Written request: Quote every one of the records below word for word, omitting the pictures.

Stored records:

--- start ---

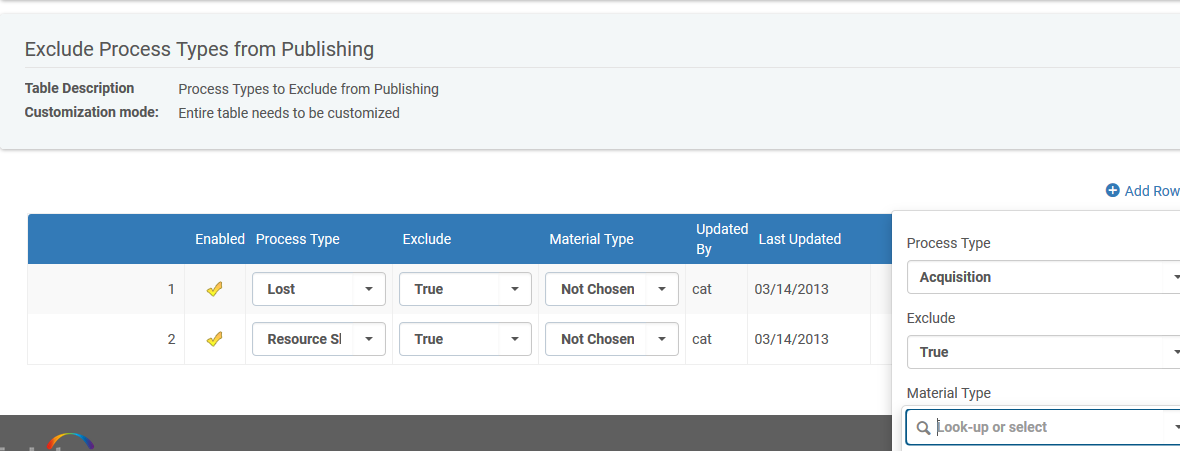This screenshot has width=1180, height=451.
Task: Click the magnifier icon in Material Type lookup
Action: tap(923, 428)
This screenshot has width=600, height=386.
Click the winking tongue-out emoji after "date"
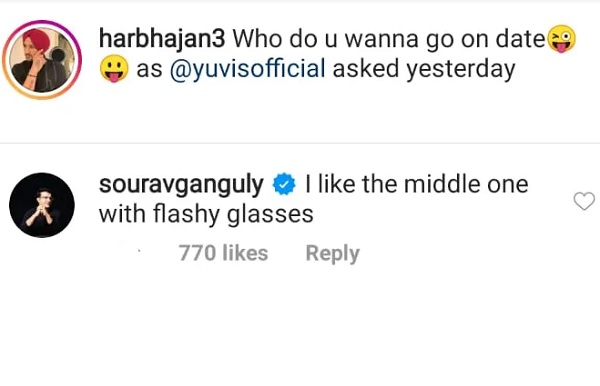point(562,39)
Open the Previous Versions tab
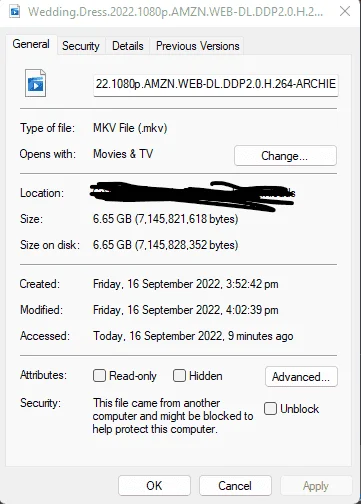 coord(198,46)
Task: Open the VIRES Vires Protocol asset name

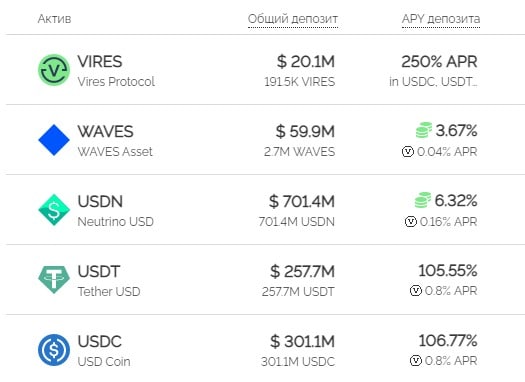Action: coord(116,71)
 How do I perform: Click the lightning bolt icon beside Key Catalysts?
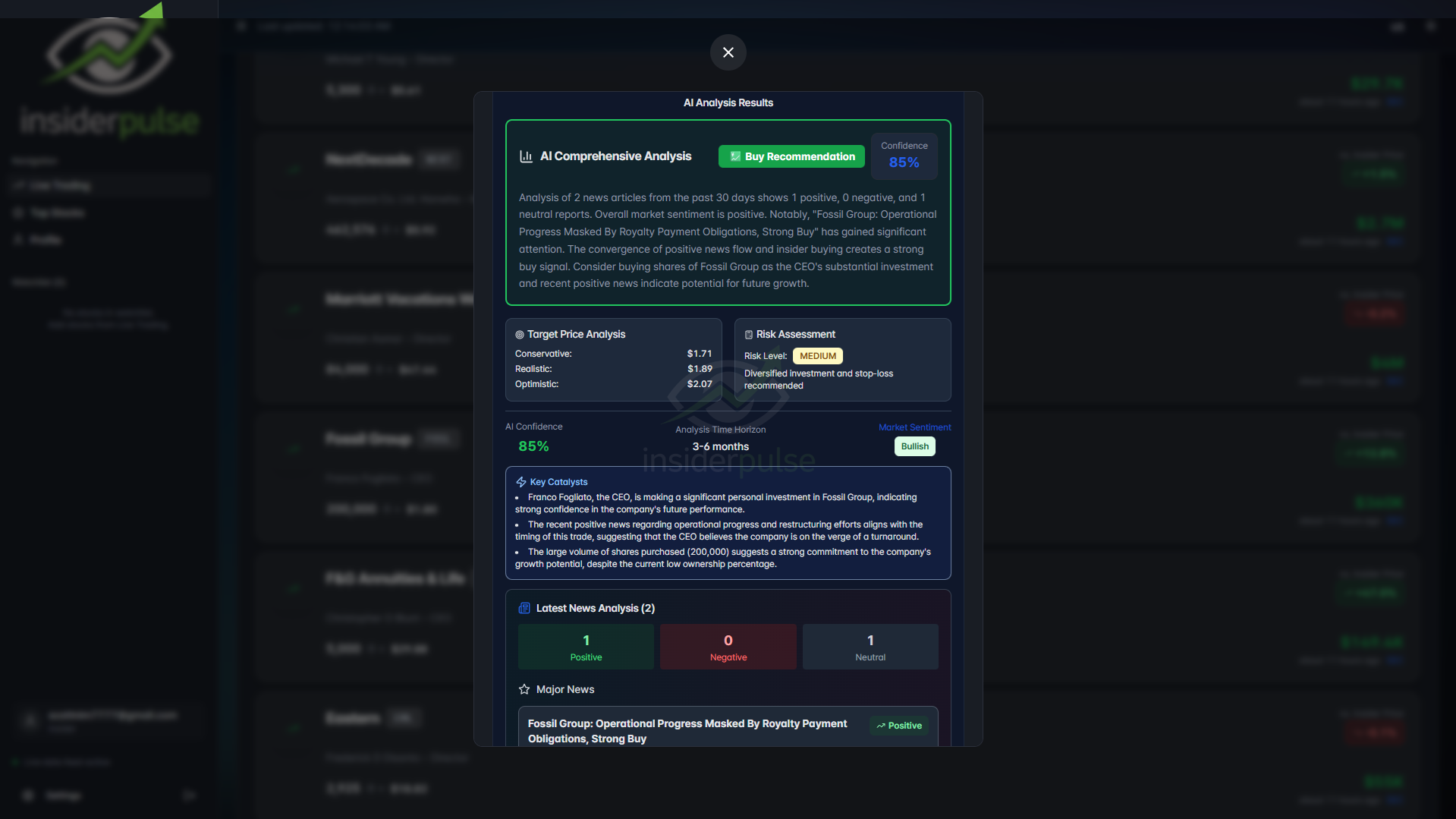[521, 481]
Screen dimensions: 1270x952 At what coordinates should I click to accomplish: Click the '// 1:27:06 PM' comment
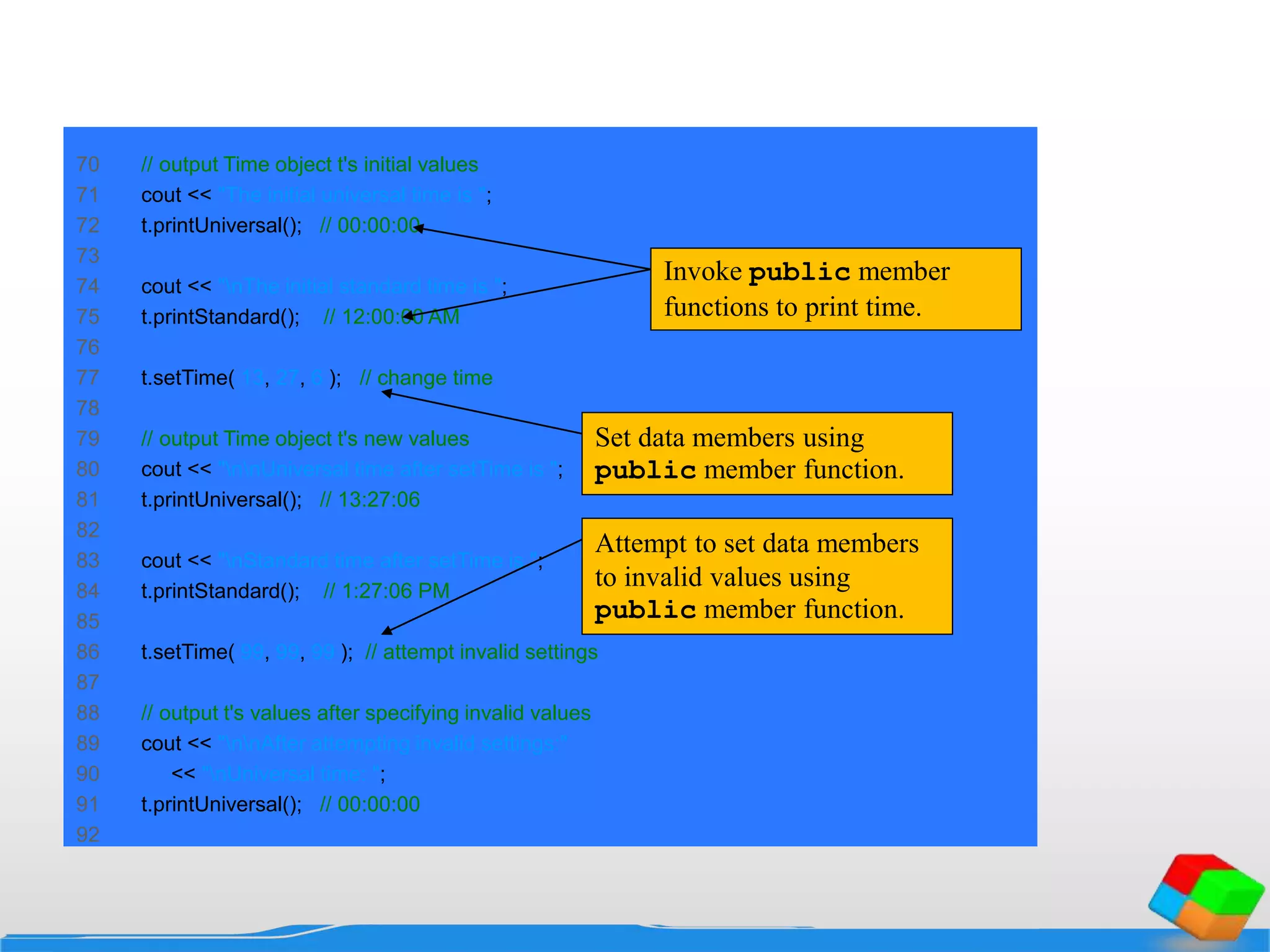(386, 591)
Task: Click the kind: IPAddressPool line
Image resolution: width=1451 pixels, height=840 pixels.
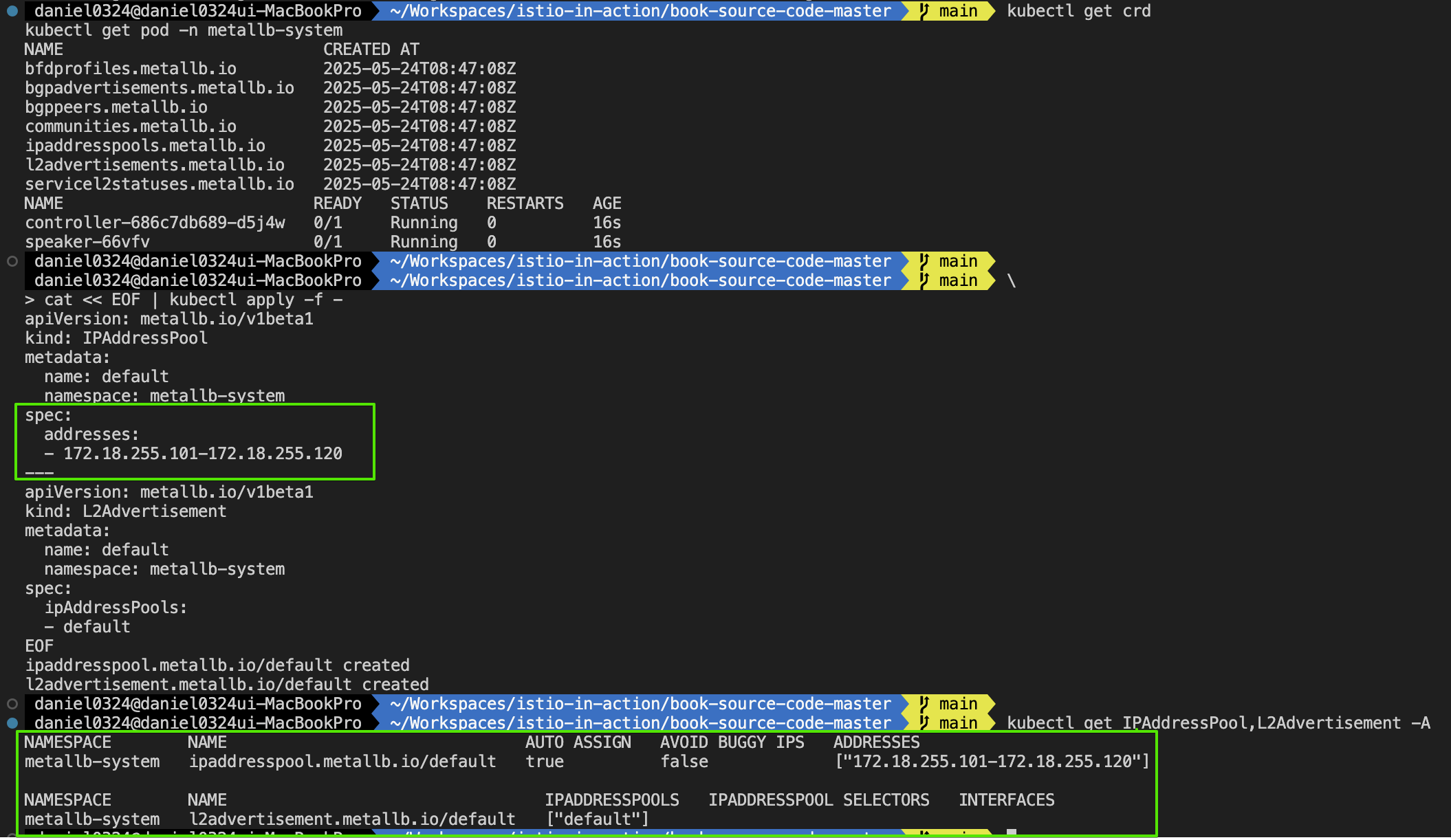Action: click(116, 338)
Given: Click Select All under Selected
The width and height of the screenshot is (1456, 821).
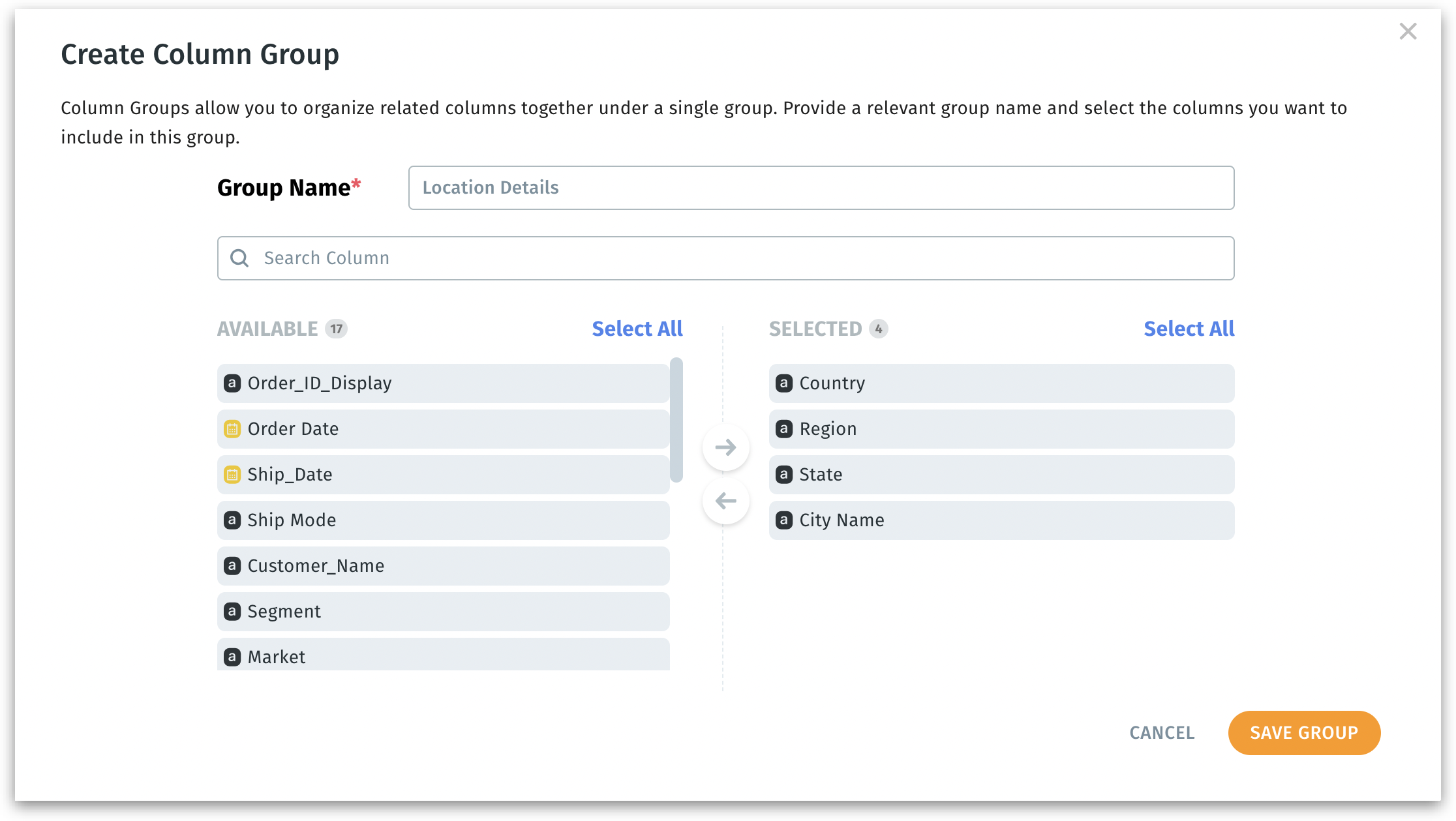Looking at the screenshot, I should [x=1189, y=329].
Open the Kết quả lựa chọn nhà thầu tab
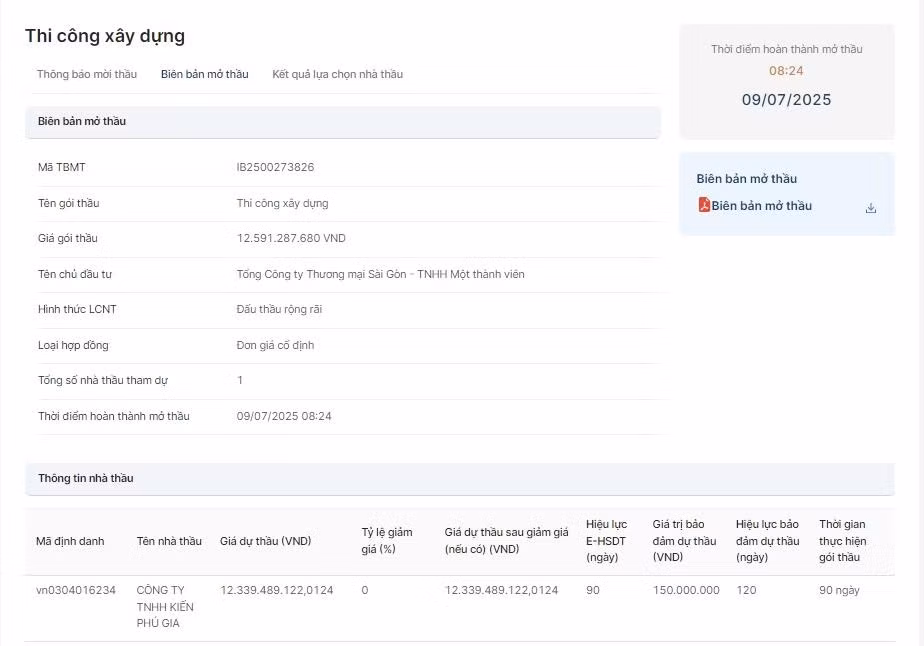Image resolution: width=924 pixels, height=646 pixels. point(337,74)
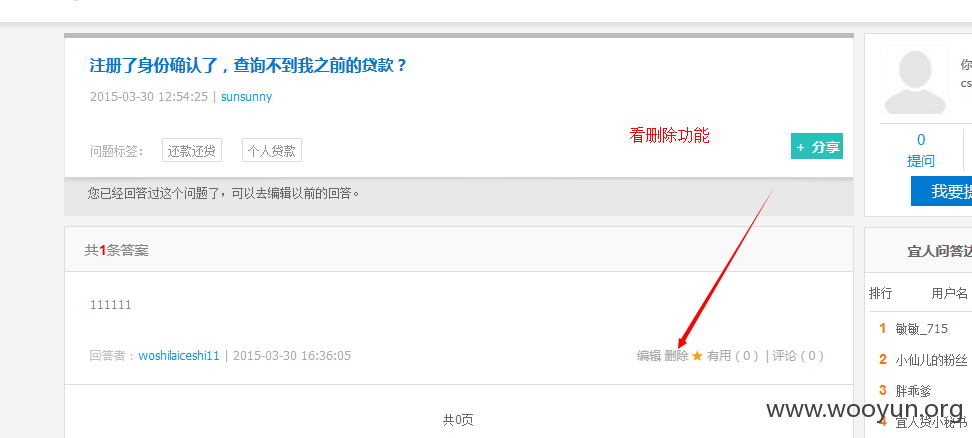Click the orange star icon beside 有用

tap(697, 356)
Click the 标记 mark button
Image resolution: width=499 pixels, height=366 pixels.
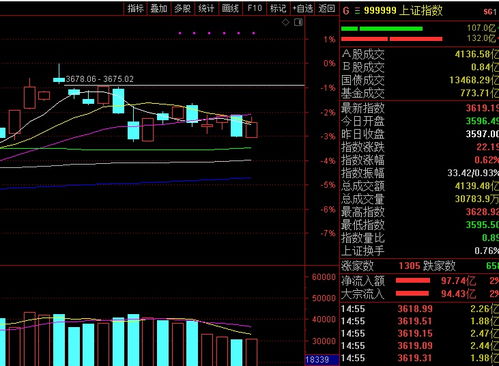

--- end ---

Complete response:
This screenshot has width=1180, height=451.
Task: Click the magnifier icon in Material Type lookup
Action: tap(923, 428)
This screenshot has width=600, height=386.
Click the winking tongue-out emoji after "date"
point(562,39)
Open the Previous Versions tab
 coord(198,46)
Task: Open the VIRES Vires Protocol asset name

Action: coord(116,71)
 How do I perform: Click the lightning bolt icon beside Key Catalysts?
[521, 481]
Screen dimensions: 1270x952 At what coordinates should I click to accomplish: Click the '// 1:27:06 PM' comment
(386, 591)
Task: Click the kind: IPAddressPool line
Image resolution: width=1451 pixels, height=840 pixels.
Action: click(116, 338)
Given: Click Select All under Selected
The width and height of the screenshot is (1456, 821).
Looking at the screenshot, I should [x=1189, y=329].
Open the Kết quả lựa chọn nhà thầu tab
Image resolution: width=924 pixels, height=646 pixels. point(337,74)
Click the orange star icon beside 有用

tap(697, 356)
Click the 标记 mark button
Image resolution: width=499 pixels, height=366 pixels.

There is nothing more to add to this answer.